Profile picture
Kevin M. Kruse @KevinMKruse
, 28 tweets, 9 min read Read on Twitter
I thought I was done with the @DineshDSouza nonsense, but apparently it's been gnawing at him so much I'm now part of his speaking gigs.

Here he is at Liberty University. Start it up about 18:40:
This segment really is Peak D'Souza in that it manages to present an argument that uses a single cherry-picked fact to push against a much larger body of evidence on the other side *and* it somehow manages to get that one fact wrong.

Let's take a look.
First of all, the cherry-picking.

Again, this is D'Souza's classic MO, taking one small detail out of context, ascribing total explanatory value to it, and then hoping his audience doesn't know any better.

Here's an earlier example:
Here he's invoking Nixon's embrace of affirmative action -- a policy position made in August 1969, once he was in office -- as a way to dismiss the appeals Nixon made while campaigning in the 1968 race a year before.

That's some significant goalpost movement *right* off the bat.
Again, if we're talking about the "southern strategy" and its appeal to voters, we should focus on the campaigns in which the GOP was, you know, appealing to voters.
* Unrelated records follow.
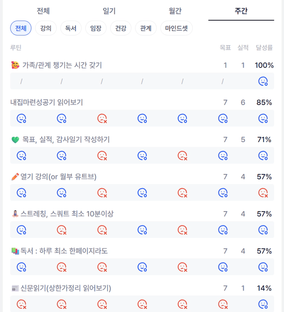Select the 마인드셋 filter chip
Viewport: 284px width, 312px height.
177,28
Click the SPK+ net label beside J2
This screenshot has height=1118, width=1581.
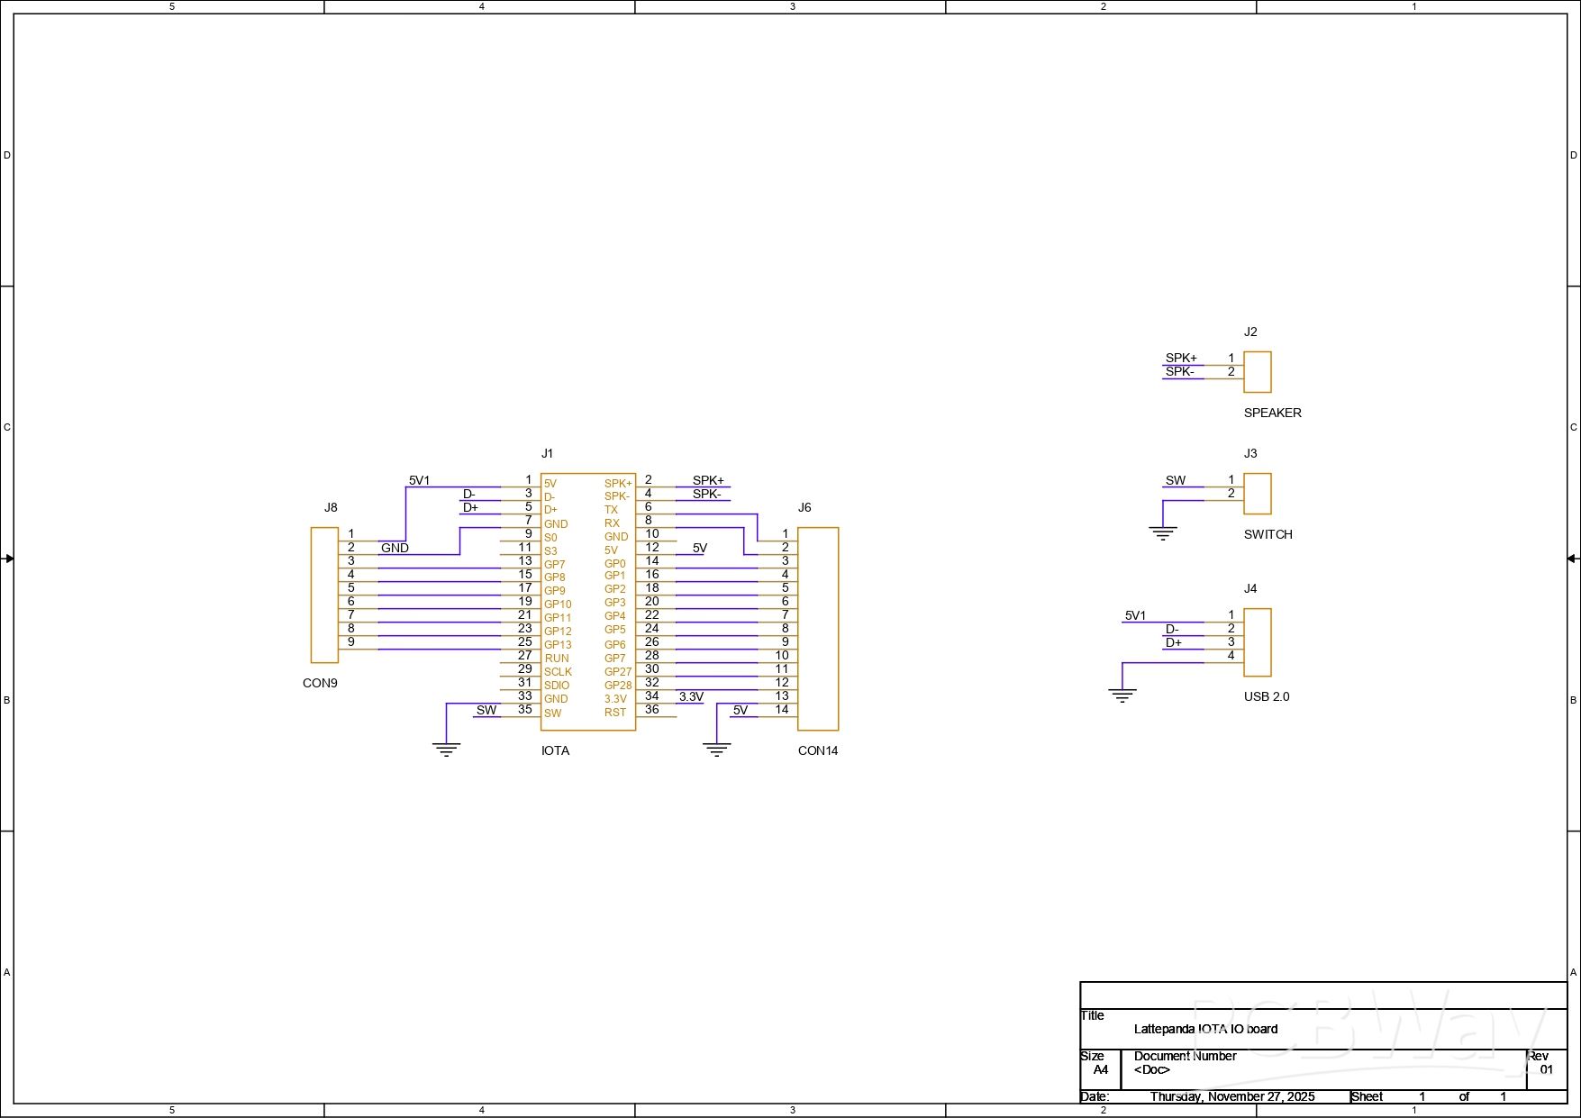tap(1180, 358)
Lots of ways to do that.

We can look to what the GOP's own political strategists said:
Or, we can look to the GOP platforms over the 1960s.

In 1960, a long, detailed section on civil rights (1257 words).
In 1964, only a few lines (132 words)
In 1968, not a *single* mention (0 words).

Here:
presidency.ucsb.edu/ws/index.php?p…
presidency.ucsb.edu/ws/index.php?p…
presidency.ucsb.edu/ws/index.php?p…
Or, we can put aside what strategists planned and the party adopted as platforms, and see what ordinary voters thought about the GOP and civil rights in this period.

In 1964, only 7% saw the GOP as better on civil rights. SEVEN. PERCENT.
But, OK, let's ignore *all* that evidence about the party's strategists, the party's platforms, its public perception and so much more as D'Souza insists, and instead follow his moving goalposts and look way over here at the Nixon administration's policies.
First of all, yes, in terms of the policies it implemented, the Nixon administration in its first two years *did* have a very mixed record on issues of civil rights.

D'Souza acts like this is something historians are hiding, but I've literally directed two dissertations on this.
And let me pause here to plug their books.

First of all, @LeahRigueur's The Loneliness of the Black Republican is a terrific account of both the costs of the GOP shift on civil rights and Nixon's "black capitalism" programs, among other things. Read it! amazon.com/Loneliness-Bla…
And second, and more to the point, Dov Grohsgal's forthcoming book -- titled Bring Us Together: Civil Rights Politics and Policies in the Nixon White House -- speaks to this exact issue.

Due out next year with UNC Press. It's going to be big. Check it out!
They both show how there was a civil war inside the Nixon administration over civil rights.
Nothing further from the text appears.